Look through the material below for "Toggle". Copy every line that contains it.
_ _ _ _ _ _ _
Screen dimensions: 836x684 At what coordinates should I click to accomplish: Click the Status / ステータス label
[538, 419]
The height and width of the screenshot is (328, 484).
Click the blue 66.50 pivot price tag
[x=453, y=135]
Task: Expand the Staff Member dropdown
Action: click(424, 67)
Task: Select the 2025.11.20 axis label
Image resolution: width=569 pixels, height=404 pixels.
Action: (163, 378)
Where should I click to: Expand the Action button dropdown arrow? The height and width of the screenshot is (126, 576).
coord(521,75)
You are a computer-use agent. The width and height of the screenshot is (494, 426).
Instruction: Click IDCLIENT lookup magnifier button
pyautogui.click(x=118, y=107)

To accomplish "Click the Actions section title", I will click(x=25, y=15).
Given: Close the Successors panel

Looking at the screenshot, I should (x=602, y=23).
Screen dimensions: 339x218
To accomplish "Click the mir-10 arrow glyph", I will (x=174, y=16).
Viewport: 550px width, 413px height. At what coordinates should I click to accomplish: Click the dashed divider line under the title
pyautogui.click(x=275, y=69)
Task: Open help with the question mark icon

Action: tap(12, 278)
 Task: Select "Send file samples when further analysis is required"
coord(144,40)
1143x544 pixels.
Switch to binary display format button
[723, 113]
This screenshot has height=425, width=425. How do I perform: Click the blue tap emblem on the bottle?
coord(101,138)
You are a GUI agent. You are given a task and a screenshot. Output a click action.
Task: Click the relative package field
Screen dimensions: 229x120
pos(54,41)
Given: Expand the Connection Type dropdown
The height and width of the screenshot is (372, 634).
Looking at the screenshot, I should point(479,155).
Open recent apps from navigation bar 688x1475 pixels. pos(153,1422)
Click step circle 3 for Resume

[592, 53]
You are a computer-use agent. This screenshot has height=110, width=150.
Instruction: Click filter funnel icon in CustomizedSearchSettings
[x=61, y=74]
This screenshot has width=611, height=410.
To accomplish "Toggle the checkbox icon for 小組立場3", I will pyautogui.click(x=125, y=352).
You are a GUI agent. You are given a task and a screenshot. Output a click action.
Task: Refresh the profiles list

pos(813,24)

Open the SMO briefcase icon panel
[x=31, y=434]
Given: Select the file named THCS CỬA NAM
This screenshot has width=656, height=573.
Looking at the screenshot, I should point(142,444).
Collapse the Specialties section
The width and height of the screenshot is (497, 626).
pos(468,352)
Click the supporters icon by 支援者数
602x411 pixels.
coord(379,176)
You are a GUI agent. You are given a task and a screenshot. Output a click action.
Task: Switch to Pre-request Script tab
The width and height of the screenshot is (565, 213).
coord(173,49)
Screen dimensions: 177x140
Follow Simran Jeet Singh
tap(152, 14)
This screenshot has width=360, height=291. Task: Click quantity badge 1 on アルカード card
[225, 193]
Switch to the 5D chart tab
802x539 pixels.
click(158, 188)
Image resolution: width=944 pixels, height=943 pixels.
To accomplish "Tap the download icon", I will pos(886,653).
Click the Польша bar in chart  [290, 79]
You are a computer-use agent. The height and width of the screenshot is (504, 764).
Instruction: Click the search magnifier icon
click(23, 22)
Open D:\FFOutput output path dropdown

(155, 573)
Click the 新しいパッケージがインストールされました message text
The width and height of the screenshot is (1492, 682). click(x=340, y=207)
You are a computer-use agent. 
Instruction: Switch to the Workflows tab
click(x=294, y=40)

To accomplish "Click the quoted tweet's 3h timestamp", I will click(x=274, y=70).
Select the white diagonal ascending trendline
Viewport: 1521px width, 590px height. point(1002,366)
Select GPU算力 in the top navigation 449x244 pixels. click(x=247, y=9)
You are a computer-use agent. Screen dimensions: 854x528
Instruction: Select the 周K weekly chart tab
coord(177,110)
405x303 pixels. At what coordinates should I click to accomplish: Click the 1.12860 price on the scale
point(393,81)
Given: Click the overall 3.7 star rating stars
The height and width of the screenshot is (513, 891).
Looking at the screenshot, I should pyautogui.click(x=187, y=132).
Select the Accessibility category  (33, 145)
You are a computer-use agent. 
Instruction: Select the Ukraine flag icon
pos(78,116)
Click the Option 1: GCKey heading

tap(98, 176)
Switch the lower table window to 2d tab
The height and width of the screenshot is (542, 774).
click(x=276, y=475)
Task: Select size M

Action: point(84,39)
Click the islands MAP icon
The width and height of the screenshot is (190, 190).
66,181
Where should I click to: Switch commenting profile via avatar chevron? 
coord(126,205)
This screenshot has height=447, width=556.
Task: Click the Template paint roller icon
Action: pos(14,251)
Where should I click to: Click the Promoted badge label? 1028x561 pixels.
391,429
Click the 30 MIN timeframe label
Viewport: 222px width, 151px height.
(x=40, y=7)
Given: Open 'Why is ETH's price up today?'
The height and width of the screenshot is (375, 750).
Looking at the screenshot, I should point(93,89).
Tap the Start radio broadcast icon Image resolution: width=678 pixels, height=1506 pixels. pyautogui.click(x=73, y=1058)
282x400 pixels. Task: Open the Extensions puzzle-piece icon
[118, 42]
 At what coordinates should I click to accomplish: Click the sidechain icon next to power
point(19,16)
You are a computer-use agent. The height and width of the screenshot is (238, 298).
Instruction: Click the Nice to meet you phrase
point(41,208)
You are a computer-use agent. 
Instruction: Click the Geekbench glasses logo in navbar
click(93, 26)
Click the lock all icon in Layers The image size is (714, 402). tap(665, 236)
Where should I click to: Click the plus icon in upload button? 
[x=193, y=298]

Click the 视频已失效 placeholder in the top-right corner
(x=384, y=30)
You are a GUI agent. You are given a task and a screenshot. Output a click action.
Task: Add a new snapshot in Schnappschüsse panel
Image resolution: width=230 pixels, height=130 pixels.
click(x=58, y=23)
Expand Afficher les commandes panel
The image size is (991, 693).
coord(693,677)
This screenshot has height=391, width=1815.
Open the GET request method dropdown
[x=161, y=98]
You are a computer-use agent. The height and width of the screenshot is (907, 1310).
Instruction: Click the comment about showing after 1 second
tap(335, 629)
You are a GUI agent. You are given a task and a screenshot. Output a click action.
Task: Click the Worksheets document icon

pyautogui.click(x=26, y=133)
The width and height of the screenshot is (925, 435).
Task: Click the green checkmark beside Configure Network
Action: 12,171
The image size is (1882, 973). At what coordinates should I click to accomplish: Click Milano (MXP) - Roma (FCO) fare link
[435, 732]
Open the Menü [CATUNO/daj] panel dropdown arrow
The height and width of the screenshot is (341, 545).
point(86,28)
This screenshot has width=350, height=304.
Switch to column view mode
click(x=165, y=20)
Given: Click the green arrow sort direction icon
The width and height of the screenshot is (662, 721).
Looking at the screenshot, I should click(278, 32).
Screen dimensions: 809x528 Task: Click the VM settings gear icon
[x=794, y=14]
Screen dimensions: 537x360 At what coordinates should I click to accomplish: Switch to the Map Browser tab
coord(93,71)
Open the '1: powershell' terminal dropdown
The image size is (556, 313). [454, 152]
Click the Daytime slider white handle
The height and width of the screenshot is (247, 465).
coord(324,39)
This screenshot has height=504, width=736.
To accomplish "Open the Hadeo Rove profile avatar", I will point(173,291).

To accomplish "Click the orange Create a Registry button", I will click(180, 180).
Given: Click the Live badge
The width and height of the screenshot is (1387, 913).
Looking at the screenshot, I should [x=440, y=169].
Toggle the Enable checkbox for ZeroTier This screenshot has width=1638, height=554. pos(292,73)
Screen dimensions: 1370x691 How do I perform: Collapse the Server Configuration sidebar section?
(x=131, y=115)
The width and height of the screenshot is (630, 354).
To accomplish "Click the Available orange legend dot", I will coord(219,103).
_ _ _ _ _ _ _
### Response below
To accomplish "Toggle the checkbox icon for 小組立場3", I will pyautogui.click(x=125, y=352).
Toggle the Enable checkbox for ZeroTier This screenshot has width=1638, height=554. pos(292,73)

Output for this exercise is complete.